En iyisini Allah bilir; ama burada girilmesi istenen yolun şöyle olması gerektiği murad edilmektedir. Tertib ve tafsil üzere bilinen meşhur on makamı geçmek..

Tezkiye-i nefis, bu yolun mukaddimesidir ki, tasfiye-i kalbden önce gelir. İnabe dahi onda velâyetin ve hidayetin şartıdır.

Girilmemiş yolun manasına gelince, onu da şöyle anlatmak gerekir:

Bu yol, cezbeden ibarettir. Bir de mahabbet ve içtiba.. Burada inabe şart değildir. Kalbin tasfiyesi, burada nefsin tezkiyesinden önde gelir.

Birinci yoldakilerin aksine bu yol, mahbubların ve muradların yoludur. Çünkü o: Muhiblerin ve müridlerin yoludur.

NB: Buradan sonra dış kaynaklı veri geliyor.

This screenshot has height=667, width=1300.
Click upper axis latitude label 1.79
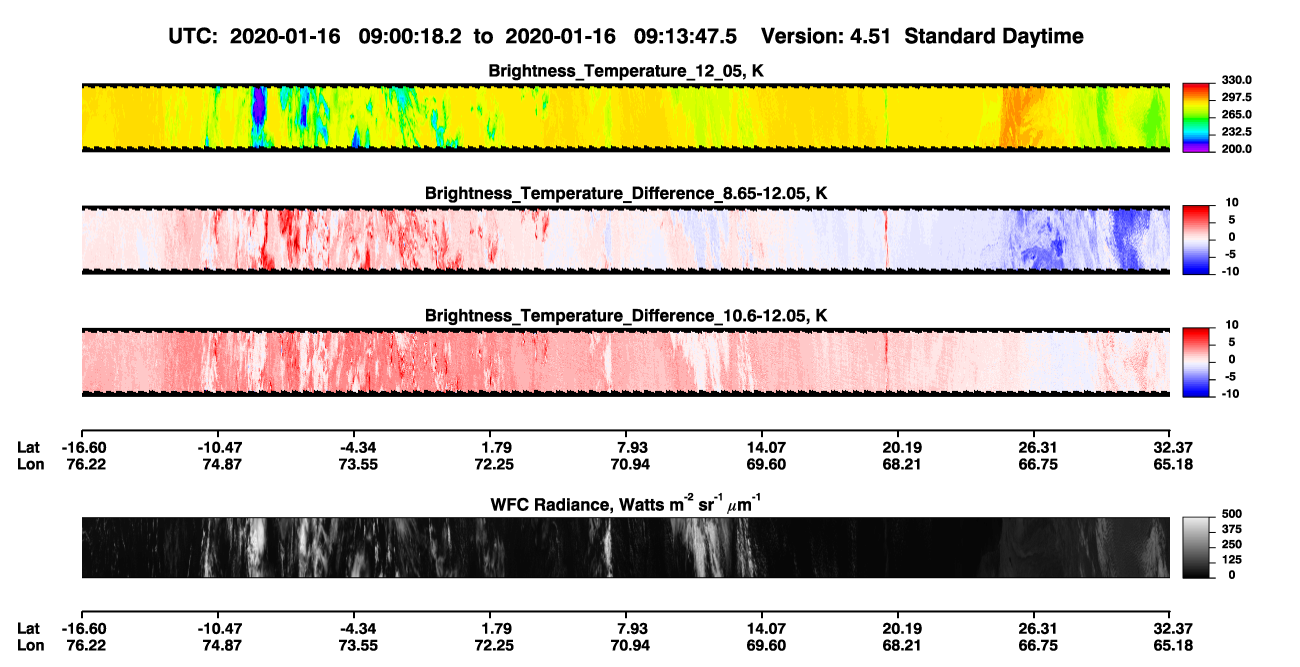click(489, 447)
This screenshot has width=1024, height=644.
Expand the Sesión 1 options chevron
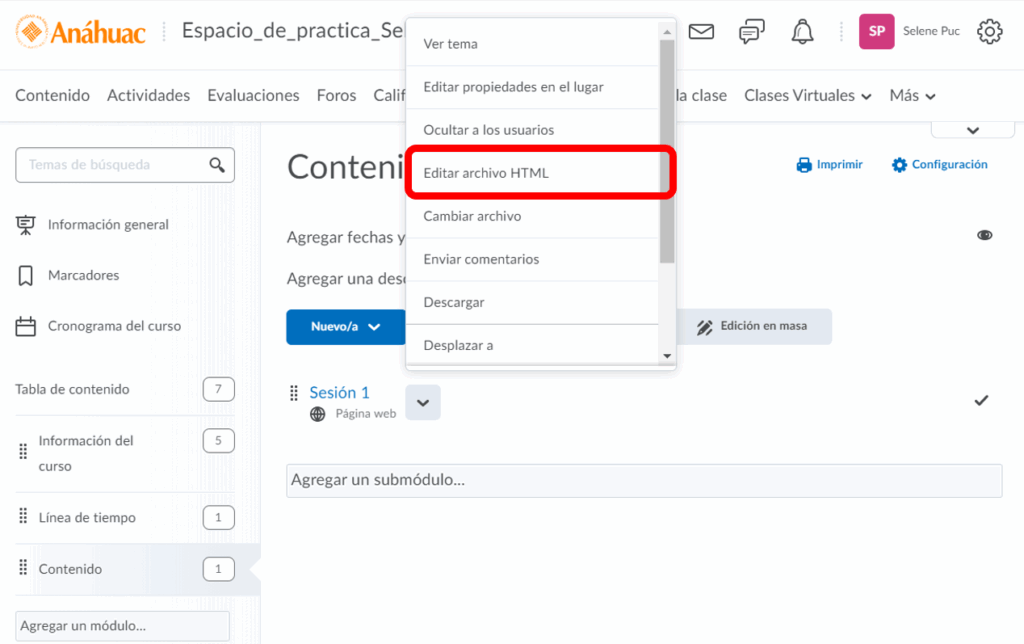423,402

Bunlardan bazıları vardır ki, kendilerinde kuvvetli cezbe vardır. Mahabbetin istilâsına uğramıştır. Ki: Sekr hali ve mağlubiyet bu istilâdan ibarettir. Bu gibileri, afaki ve enfüsî şeytanların şerrinden mahfuz olarak kalırlar. Onların iğvalarından ve saptırmalarından korunurlar. Ama, yine de bunları, Yüce Sultan Allah'ın fazlı esas yola getirir; hakiki matluba ulaştırır.

Yine bunlardan bir kimse, temyiz kabiliyetine sahip değilse.. Yani: Kendisinde temyiz kabiliyeti yoksa., Hakkında mahabbet istilâsı bulunmuyorsa, bir delile de sahip değilse., o zaman: Din düşmanları onu yoldan alır. Helak ederler; ebedi ölüm şerbetini tattırırlar.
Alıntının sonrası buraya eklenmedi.